I was on a Zoom call on Thursday when someone noticed that I was wearing a sling. I explained that I had bicep surgery and she said something along the lines of “that’s what you get for exercising.” I politely (but firmly responded) that I had overdone it at some point which is probably how I got injured, but that I would take exercising regularly over sitting on the couch any day as a strategy for healthy living.
It amazes me the “excuses” people come up with for not taking better care of themselves. Can you imagine someone having accidentally burned the dinner they were preparing at home and then declaring, “that is why I always get fast food?” (Actually, I can.) Ruining a meal is bound to happen once in a while; we either misread a recipe or get distracted and forget that something is on the stove top or in the oven, etc. Most of us just chalk it up to a learning experience and figure out what to make instead. The alternative–eating out all the time (even pre-Covid-19)–is simply not healthy or sustainable.

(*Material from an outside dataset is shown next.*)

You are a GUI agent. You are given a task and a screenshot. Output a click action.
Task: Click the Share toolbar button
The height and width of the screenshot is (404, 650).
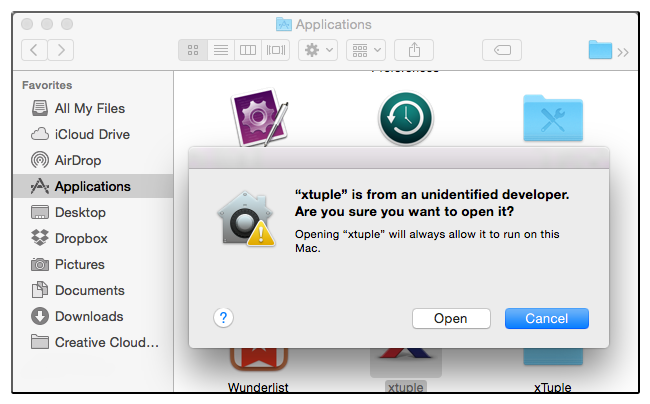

The same is true with exercising. It is true that those who workout/run/bike do get the occasional injury, and that many of us more susceptible as we age. Even so, the alternative of becoming sedentary is not an acceptable option. Sports injuries are usually repairable. Heart disease, diabetes, obesity and other maladies associated with a sedentary lifestyle are much more difficult to correct. As we live longer, it is all the more important to not only have quantity of life, but quality of life as well.
A large part of my “business” as a personal trainer is working with older adults. These are often those who are most afraid of injury, and rightly so. My clients understand, however, that being active (cardio, resistance, and mobility training) is a recipe for more energy and greater independence. Being able to keep up with grandchildren, hiking the Galapagos Islands, and staying in their own homes are “what they get for exercising.”
Looking at my should in a sling, one could correctly state: “that’s what you get for exercising,” but that misses the point. The fact that I am 57 and am able to run, bike, hike, and pretty much engage in whatever physical activities I desire (once I am recovered from my surgery) is also “what I get for exercising.” I’ll take my calculated risks knowing that in the long run the payoff is worth it.